Sin perder un minuto, hizo Cador llevar á una salida excusada de palacio dos dromedarios ensillados de los mas andariegos; en uno montó Zadig, que no se podia tener, y estaba á punto de muerte, y en otro el único criado que le acompañaba. A poco rato Cador sumido en dolor y asombro hubo perdido á su amigo de vista.

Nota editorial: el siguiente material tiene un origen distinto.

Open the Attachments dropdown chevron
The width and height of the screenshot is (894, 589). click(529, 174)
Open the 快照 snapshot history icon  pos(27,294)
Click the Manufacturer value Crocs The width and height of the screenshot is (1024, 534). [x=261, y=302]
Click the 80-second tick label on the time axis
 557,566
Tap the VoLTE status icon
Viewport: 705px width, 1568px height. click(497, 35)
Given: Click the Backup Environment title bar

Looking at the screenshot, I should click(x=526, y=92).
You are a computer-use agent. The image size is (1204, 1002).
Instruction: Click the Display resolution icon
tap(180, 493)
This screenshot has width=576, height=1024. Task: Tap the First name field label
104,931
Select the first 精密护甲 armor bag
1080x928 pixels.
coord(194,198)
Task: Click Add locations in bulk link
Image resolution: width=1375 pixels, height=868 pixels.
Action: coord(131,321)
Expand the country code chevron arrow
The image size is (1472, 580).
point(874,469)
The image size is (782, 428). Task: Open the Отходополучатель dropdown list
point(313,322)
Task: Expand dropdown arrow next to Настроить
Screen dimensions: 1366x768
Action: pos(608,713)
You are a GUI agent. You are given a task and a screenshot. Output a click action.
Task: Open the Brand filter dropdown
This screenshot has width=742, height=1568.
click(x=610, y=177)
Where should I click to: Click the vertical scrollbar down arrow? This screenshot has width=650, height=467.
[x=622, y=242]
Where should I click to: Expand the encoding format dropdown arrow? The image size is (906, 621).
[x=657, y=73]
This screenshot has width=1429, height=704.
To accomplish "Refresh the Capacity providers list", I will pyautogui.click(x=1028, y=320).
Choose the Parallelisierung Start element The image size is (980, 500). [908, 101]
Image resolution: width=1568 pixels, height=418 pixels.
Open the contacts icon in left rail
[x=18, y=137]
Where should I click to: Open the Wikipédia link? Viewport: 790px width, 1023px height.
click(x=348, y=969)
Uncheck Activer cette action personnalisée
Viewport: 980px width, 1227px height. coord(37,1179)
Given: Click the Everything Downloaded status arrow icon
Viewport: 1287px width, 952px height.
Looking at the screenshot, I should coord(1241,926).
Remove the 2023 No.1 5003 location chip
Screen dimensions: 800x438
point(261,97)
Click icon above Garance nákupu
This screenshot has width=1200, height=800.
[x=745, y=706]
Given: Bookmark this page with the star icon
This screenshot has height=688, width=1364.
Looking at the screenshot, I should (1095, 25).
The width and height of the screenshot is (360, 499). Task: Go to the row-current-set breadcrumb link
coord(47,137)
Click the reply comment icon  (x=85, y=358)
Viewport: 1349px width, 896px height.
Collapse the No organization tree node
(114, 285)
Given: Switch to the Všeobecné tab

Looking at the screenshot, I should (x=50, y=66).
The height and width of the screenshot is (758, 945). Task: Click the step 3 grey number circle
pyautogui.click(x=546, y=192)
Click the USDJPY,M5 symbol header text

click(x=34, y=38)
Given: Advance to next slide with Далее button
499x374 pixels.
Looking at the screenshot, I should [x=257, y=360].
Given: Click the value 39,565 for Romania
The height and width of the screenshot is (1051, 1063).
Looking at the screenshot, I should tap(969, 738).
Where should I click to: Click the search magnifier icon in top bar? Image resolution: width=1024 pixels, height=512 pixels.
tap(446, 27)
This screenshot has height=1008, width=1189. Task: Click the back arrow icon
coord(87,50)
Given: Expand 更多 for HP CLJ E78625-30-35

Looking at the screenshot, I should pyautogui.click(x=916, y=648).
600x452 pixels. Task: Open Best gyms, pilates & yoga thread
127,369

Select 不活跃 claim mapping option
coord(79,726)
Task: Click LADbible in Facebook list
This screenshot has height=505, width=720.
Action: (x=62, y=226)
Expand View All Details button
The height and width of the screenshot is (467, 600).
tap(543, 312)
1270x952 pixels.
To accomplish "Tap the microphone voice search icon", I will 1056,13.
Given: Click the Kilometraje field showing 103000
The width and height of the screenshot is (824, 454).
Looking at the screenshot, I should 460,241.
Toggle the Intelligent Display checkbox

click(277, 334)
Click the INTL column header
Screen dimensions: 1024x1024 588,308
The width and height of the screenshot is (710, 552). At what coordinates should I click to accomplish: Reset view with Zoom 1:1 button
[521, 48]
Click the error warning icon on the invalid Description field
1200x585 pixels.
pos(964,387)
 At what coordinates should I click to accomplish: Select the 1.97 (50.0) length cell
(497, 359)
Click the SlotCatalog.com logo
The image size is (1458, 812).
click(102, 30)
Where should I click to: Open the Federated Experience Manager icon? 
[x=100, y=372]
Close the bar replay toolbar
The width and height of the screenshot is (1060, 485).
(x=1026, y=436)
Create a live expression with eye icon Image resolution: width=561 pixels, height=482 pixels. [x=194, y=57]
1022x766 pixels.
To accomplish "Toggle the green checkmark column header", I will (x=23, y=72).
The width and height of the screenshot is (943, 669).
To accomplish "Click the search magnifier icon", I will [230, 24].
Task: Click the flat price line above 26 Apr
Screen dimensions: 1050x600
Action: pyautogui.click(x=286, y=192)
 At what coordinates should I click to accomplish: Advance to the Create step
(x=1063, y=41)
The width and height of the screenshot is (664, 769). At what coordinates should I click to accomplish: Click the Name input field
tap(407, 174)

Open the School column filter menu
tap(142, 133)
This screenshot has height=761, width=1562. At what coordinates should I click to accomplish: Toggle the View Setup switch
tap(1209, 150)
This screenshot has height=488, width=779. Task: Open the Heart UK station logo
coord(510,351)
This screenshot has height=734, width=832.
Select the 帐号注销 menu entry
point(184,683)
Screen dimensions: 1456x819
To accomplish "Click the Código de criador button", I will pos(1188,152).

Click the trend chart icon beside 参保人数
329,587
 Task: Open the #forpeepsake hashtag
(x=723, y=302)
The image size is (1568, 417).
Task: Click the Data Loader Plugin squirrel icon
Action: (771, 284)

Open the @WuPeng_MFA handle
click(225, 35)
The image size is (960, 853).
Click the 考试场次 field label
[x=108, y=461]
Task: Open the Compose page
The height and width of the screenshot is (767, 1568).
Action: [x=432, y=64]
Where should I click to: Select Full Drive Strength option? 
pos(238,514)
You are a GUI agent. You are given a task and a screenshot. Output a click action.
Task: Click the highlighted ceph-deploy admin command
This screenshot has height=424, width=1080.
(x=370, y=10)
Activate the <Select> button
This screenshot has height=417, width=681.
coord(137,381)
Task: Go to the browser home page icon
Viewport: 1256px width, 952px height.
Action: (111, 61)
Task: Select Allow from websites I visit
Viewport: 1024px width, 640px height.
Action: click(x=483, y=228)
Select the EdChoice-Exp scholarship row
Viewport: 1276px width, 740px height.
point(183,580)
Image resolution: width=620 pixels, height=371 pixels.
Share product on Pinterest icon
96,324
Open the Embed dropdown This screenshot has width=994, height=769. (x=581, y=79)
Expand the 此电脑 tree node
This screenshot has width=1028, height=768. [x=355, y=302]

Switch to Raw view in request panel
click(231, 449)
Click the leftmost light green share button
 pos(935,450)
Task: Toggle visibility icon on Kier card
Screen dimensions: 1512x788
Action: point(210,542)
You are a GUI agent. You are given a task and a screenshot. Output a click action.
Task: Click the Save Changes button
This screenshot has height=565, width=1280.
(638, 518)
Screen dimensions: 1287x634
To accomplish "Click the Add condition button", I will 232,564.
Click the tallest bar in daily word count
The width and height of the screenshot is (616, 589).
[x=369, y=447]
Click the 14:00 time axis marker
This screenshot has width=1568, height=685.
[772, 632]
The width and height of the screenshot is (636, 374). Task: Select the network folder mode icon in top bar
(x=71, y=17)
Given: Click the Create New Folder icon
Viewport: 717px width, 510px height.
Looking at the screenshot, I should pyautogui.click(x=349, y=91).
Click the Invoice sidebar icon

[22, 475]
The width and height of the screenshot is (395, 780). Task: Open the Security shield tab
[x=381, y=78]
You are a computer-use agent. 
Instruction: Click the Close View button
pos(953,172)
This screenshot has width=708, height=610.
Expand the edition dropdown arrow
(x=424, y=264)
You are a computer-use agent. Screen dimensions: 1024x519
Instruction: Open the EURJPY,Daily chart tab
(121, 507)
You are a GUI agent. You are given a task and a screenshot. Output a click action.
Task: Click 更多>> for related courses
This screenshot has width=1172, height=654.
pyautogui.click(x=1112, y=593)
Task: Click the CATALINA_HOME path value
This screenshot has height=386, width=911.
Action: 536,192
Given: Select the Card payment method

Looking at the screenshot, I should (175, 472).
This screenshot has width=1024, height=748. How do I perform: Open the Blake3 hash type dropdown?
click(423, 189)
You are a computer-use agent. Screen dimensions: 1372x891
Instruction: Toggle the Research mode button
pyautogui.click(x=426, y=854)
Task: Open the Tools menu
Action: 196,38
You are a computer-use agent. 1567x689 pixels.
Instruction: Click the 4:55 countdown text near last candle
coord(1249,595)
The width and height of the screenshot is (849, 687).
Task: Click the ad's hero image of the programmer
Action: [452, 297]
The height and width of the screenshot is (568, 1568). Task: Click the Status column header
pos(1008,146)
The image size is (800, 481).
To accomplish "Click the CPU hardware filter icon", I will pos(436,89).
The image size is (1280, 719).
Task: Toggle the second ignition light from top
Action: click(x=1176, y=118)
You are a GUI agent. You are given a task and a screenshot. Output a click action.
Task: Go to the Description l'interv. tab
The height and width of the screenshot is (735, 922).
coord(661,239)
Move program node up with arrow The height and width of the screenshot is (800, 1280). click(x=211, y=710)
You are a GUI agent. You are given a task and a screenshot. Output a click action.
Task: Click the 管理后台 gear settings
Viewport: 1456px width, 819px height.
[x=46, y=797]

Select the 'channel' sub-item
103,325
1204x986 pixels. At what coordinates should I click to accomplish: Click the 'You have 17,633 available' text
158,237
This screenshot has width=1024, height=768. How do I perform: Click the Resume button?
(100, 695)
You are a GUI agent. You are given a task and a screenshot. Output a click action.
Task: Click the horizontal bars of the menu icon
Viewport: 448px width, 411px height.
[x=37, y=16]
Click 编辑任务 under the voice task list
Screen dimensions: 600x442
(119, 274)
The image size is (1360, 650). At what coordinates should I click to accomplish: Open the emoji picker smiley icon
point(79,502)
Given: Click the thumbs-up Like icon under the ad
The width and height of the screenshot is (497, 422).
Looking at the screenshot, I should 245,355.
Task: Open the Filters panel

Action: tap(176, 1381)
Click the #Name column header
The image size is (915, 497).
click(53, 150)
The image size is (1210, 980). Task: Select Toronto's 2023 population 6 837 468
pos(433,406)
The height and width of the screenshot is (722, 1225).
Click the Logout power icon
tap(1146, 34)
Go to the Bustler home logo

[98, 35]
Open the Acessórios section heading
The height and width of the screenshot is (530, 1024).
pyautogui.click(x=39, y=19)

Llegó el ilustre prófugo á la cima de un collado de donde se descubria á Babilonia, y clavando los ojos en el palacio de la reyna se cayó desmayado. Quando recobró el sentido, vertió abundante llanto, invocando la muerte. Al fin despues de haber lamentado la deplorable estrella de la mas amable de las mugeres, y la primera reyna del mundo, reflexîonando un instante en su propia suerte, dixo: ¡Válame Dios; y lo que es la vida humana! ¡O virtud, para que me has valido! Indignamente me han engañado dos mugeres; y la tercera, que no es culpada, y es mas hermosa que las otras, va á morir. Todo quanto bien he hecho ha sido un manantial de maldiciones para mí; y si me he visto exâltado al ápice de la grandeza, ha sido para despeñarme en la mas honda sima de la desventura. Si como tantos hubiera sido malo, seria, como ellos, dichoso. Abrumado con tan fatales ideas, cubiertos los ojos de un velo de dolor, pálido de color de muerte el semblante, y sumido el ánimo en el abismo de una tenebrosa desesperacion, siguió su viage hácia el Egipto.